◆ **Supplied information**:
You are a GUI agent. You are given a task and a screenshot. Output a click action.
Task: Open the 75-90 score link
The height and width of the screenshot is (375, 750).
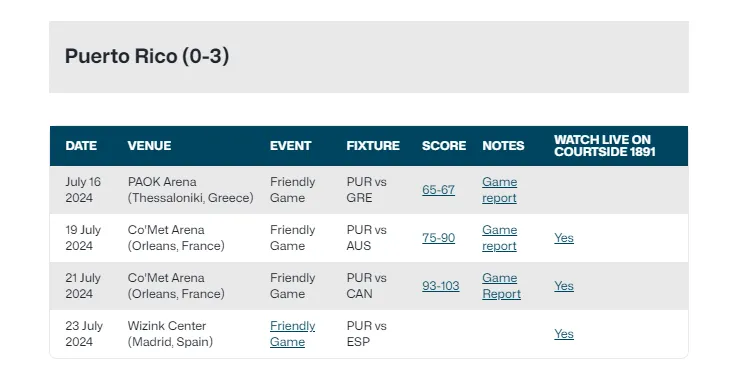(438, 238)
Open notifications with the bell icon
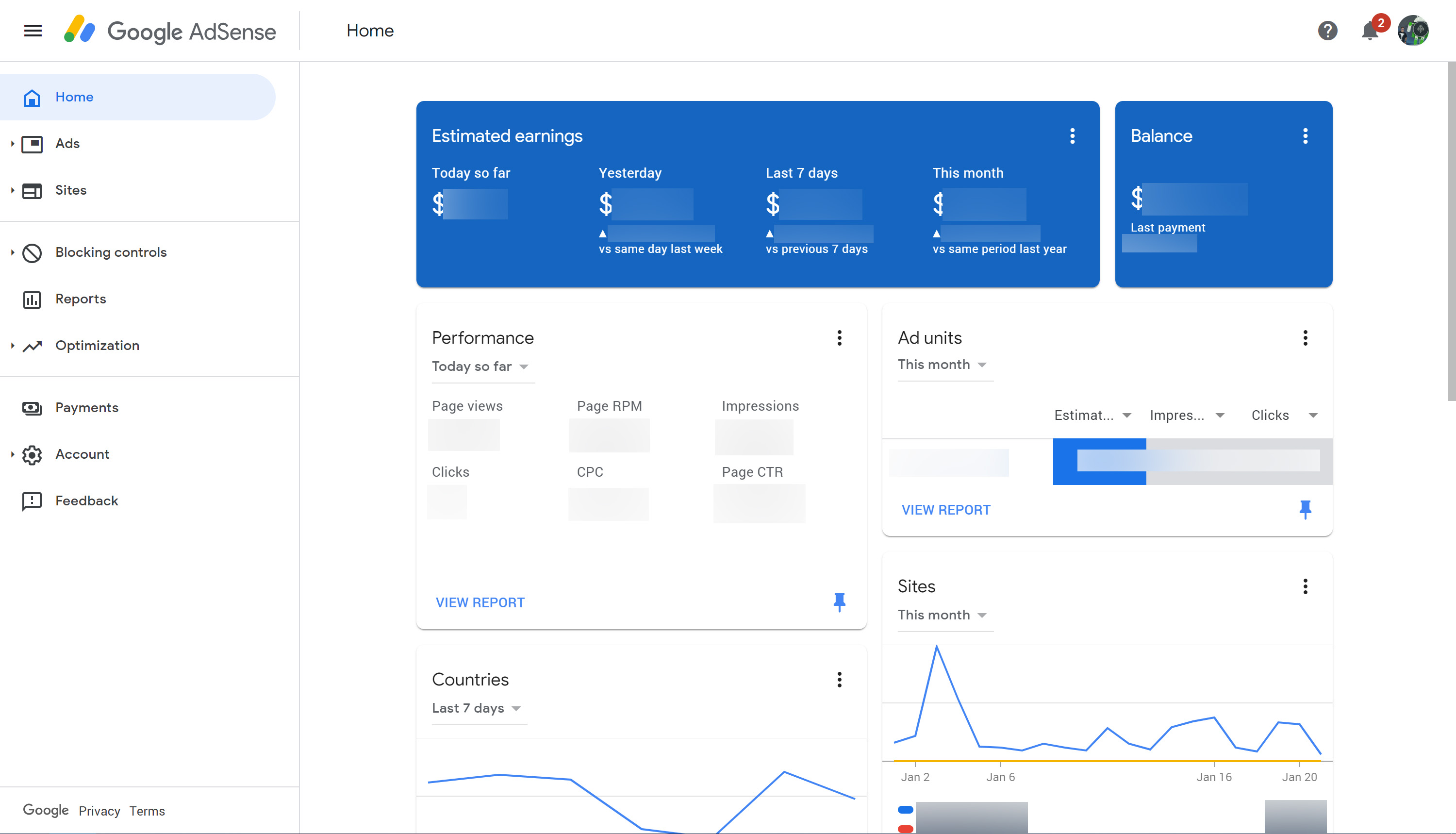 (1370, 31)
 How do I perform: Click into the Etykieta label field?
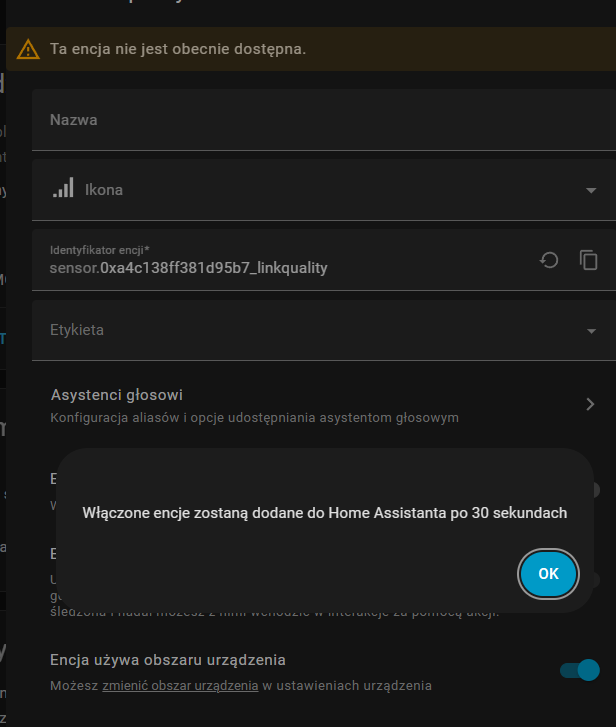pos(300,330)
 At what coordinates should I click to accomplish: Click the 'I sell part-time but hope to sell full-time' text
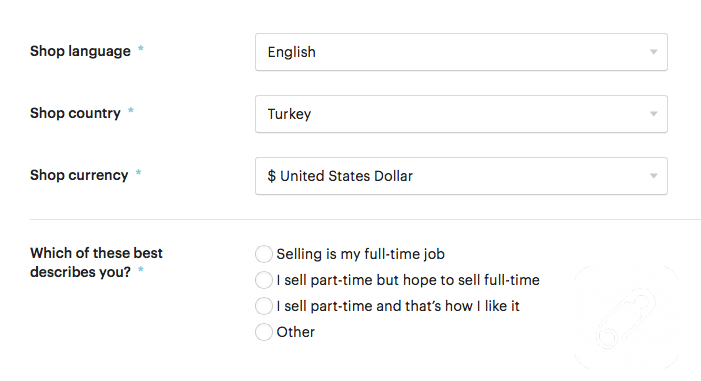pyautogui.click(x=408, y=280)
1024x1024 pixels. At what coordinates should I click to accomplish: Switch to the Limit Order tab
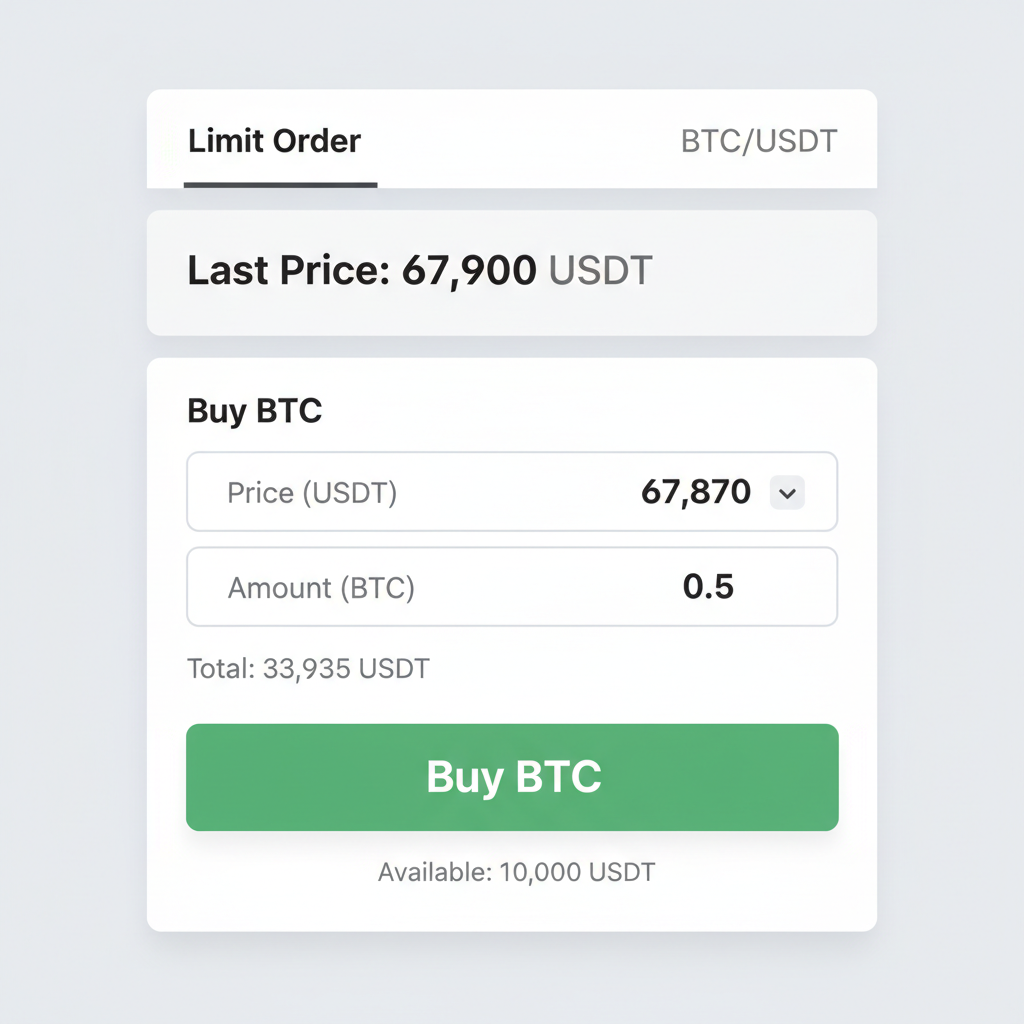[x=273, y=141]
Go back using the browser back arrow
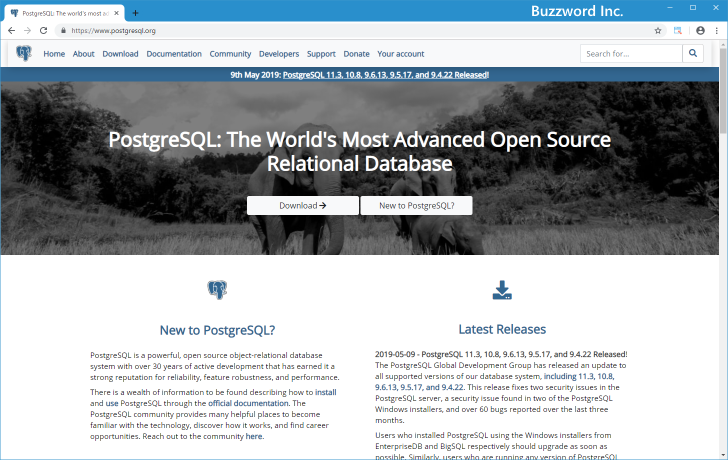 (10, 31)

◆ **Objective**:
Copy the rows from the line containing "How do I perform: Click" through the end of the rows, inclusive, swapping "Limit Order" for "Market Order" and leaving everything else unchanged. Leave the pictures out.

◆ **The response**:
 How do I perform: Click into the Etykieta label field?
pos(300,330)
 At what coordinates should I click to accomplish: Click the 'I sell part-time but hope to sell full-time' text
pyautogui.click(x=408, y=280)
1024x1024 pixels. At what coordinates should I click to accomplish: Switch to the Market Order tab
[x=273, y=141]
Go back using the browser back arrow
 (10, 31)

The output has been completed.